[Start of Attachment]

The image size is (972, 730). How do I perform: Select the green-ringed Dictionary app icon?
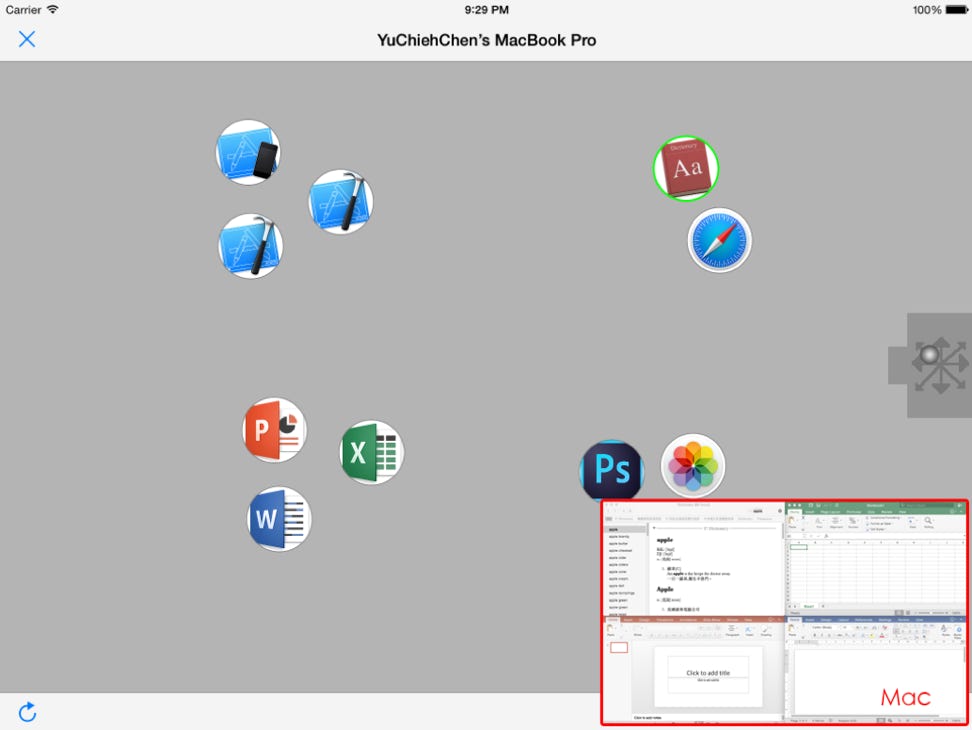(x=686, y=168)
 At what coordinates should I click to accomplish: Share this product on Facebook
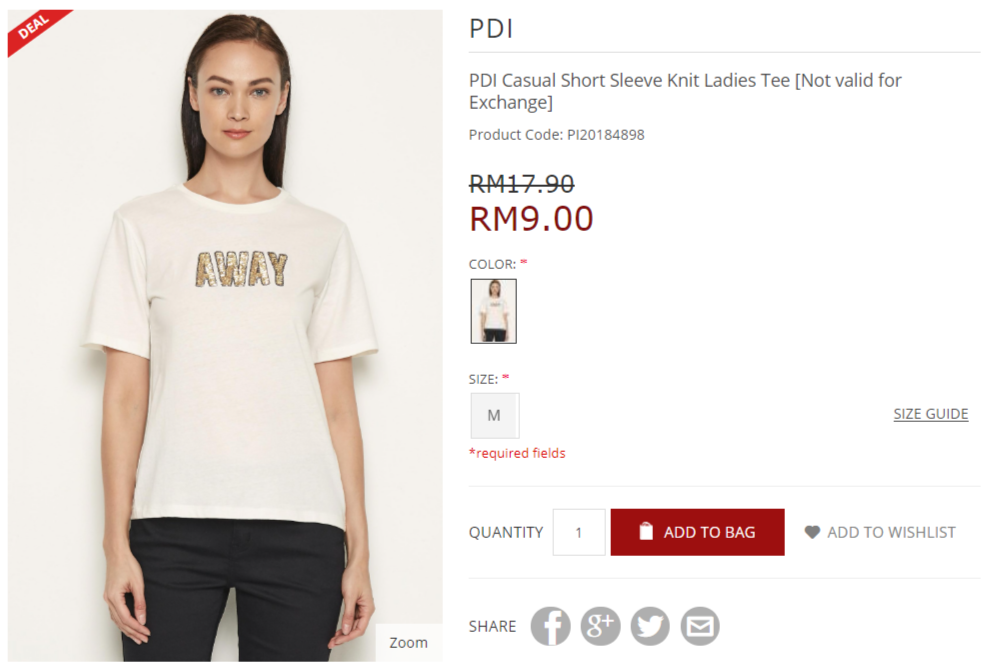(550, 626)
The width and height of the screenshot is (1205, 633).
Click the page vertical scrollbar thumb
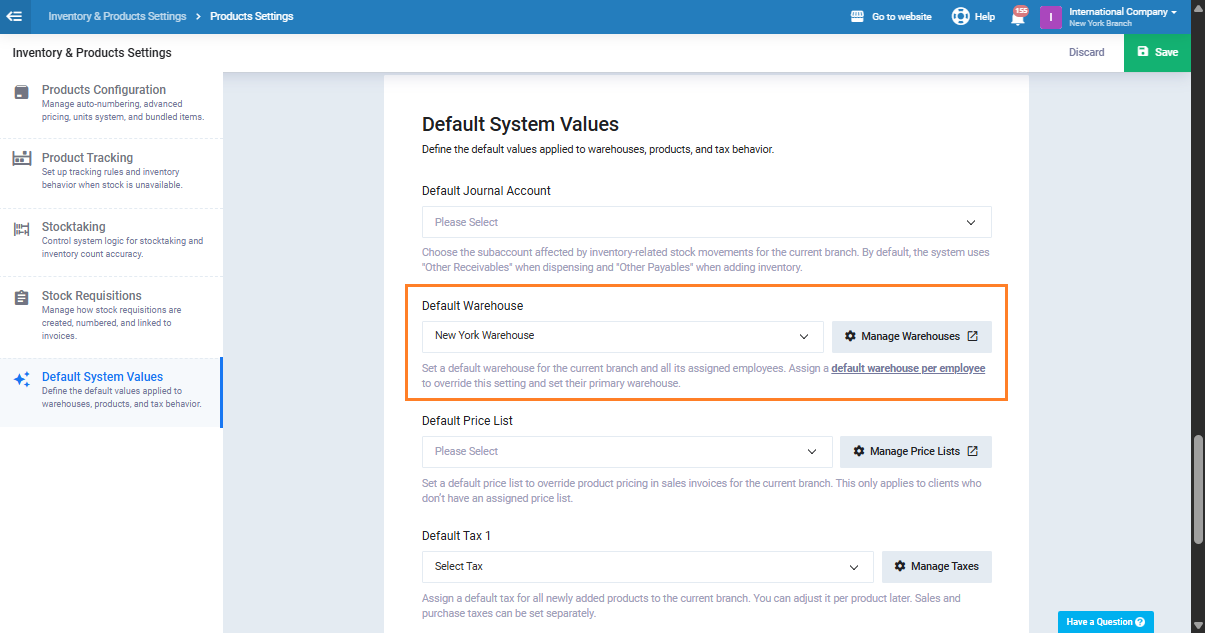pos(1197,489)
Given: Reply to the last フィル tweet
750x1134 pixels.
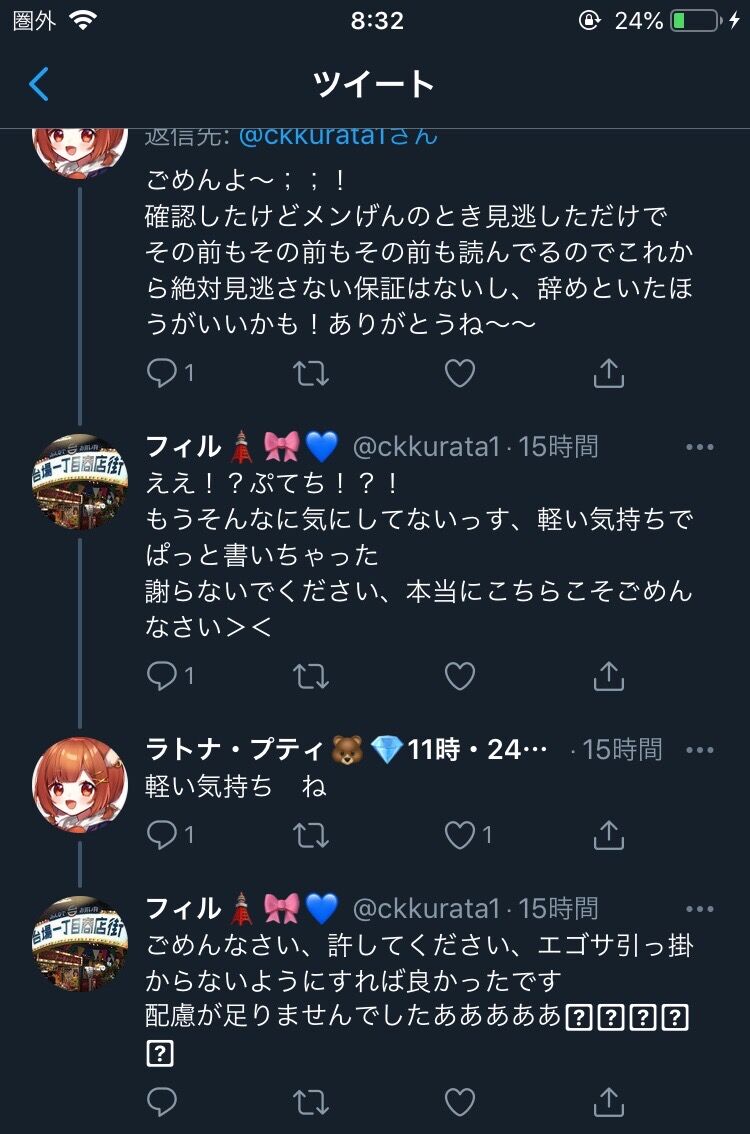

[End of Attachment]

### Task:
Print every entry verbatim and leave all pictures out.

### Answer to this problem:
The image size is (972, 730). How do I perform: Select the green-ringed Dictionary app icon?
(x=686, y=168)
 At what coordinates should I click to accomplish: Share this product on Facebook
(550, 626)
The width and height of the screenshot is (1205, 633).
Click the page vertical scrollbar thumb
pos(1197,489)
Given: Reply to the last フィル tweet
750x1134 pixels.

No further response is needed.